Ce n’est pas l’avis de Greenpeace France. Dans son scénario pour la Transition énergétique publié en 2013, l’ONG montre que la transition énergétique vers une France libérée de sa dépendance aux énergies fossiles et fissiles, est non seulement techniquement possible, mais plus rentable économiquement, comparée à la trajectoire actuelle. Un document qui préconise la sortie du nucléaire dès 2031.
Il ne faut toutefois pas confondre électricité et énergie. En effet, Le mix électrique est différent du mix énergétique puisque ce deuxième est la répartition des différentes sources d’énergies primaires : énergies fossiles, énergies renouvelables ou énergie nucléaire qui sont utilisées afin de répondre aux besoins énergétiques d’une zone géographique.
Nucléaire et climat
Henri Proglio, ex-patron d’EDF, avait aussi affirmé en 2011 aux médias qu’une réduction de la part du nucléaire dans la production de l’électricité entraînerait une hausse de 25% des émissions de gaz à effet de serre en France. Lui emboîtant le pas, Ségolène Royal alors ministre de l’environnement estimait en 2015 dans sa loi de transition écologique qu’il fallait construire de nouvelles centrales.

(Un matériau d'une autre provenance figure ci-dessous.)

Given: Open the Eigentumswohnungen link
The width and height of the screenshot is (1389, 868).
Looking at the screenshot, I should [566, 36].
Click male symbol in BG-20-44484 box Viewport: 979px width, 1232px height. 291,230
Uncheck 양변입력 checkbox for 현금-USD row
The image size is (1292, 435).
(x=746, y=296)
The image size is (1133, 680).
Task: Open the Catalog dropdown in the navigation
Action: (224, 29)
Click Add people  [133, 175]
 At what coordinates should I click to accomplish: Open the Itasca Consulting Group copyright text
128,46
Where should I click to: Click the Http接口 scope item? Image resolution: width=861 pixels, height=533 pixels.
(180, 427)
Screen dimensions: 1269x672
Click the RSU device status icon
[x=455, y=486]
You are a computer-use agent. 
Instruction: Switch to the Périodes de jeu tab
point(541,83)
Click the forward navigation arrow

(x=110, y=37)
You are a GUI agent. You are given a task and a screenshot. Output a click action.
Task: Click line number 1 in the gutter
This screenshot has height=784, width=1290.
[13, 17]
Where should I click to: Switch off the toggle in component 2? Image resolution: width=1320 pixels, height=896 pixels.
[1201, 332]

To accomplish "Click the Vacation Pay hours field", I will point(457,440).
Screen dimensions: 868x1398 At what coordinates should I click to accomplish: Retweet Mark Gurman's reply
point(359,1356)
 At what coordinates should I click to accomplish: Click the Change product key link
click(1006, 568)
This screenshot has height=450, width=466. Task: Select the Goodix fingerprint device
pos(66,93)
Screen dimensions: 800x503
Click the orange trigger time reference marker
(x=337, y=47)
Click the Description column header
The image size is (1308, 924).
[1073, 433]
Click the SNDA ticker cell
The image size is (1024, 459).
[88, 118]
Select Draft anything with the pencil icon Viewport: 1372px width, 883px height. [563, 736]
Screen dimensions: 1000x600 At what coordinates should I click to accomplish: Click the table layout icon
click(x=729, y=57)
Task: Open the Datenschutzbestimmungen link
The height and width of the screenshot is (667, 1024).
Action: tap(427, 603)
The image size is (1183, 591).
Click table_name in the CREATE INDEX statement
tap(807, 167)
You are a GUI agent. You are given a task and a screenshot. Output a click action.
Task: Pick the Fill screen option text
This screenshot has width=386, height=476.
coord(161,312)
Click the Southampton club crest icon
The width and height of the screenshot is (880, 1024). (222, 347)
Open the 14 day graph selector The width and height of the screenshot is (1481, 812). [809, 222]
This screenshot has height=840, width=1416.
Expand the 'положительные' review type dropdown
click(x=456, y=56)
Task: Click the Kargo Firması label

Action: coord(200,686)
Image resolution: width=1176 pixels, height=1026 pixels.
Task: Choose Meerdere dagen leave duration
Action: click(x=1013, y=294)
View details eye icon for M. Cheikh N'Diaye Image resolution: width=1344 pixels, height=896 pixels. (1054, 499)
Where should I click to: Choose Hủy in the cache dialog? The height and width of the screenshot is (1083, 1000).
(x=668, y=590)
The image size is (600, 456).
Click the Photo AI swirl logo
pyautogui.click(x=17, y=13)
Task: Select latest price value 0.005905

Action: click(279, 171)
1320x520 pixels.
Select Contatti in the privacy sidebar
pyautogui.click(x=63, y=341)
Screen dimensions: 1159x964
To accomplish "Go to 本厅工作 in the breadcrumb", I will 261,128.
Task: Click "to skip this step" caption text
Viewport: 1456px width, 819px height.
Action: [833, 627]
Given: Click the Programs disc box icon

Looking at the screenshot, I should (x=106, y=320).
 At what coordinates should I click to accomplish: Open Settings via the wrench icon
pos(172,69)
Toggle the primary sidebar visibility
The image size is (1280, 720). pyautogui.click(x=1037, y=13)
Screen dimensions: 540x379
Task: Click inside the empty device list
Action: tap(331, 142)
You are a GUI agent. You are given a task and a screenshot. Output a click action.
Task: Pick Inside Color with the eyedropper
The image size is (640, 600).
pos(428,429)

Par ailleurs, le très sérieux rapport annuel du GIEC estimait en 2018 que « dans la plupart des scénarios permettant de maintenir le réchauffement à moins de 1,5°C, la part du nucléaire augmente. »
Mais selon l’édition 2019 du World Nuclear Industry Status Report (WNISR), « le nucléaire est trop cher et trop lent pour sauver le climat », comme l’a expliqué à l’OBS en décembre 2019 Mycle Schneider, le coordinateur de cet épais rapport annuel.
Les nouvelles générations de réacteurs.
Trop lent, trop long, trop cher c’est le principal reproche fait au projet ITER qui utiliserait non plus la fission mais la fusion nucléaire. Un réacteur expérimental est en cours de construction au centre d’études de Cadarache (Bouches-du-Rhône) mais il ne sera pas terminé pas avant 2030. Il faudra ensuite le tester dans un autre réacteur industriel à fusion test baptisé « Demo ». Mais pas avant 2040 ! Ce qui fait dire à François Lévêque, professeur au centre d’économie industrielle de Mines ParisTech dans Les Échos en 2019 que « le nucléaire est UNE solution, mais pas LA solution ».
Autre technologie plus avancée : l’EPR, réacteur pressurisé européen dit réacteur de 3ème génération conçu et développé dans les années 90 avec l’objectif d’améliorer la sûreté de fonctionnement et la rentabilité économique des centrales nucléaires. Actuellement deux EPR sont en service en Chine et quatre autres sont en construction : un en Finlande à Olkiluoto, un en France à Flamanville et deux au Royaume-Uni (Hinkley Point).
Mais le chantier français démarré en 2006 n’est toujours pas terminé à cause d’une série de problèmes qui lui a fait prendre du retard mais surtout fait flamber la facture ! Celle-ci est en effet passée de 3 milliards au départ à 12,4 millards en 2019 ! Autant d’argent en moins pour le développement des énergies renouvelables. Toutefois EDF veut encore y croire puisque l’électricien français a présenté début février 2021 son projet de construction de 6 EPR nouvelle génération, dits EPR 2. En revanche, le gouvernement a précisé qu’il ne donnera pas son feu vert avant la mise en service de l’EPR de Flamanville, soit dans deux ans, si tout va bien.
Comme on le voit ce débat est loin d’être tranché. Reste à savoir maintenant les décisions politiques qui seront prises dans les années à venir et si les Français auront leur mot à dire.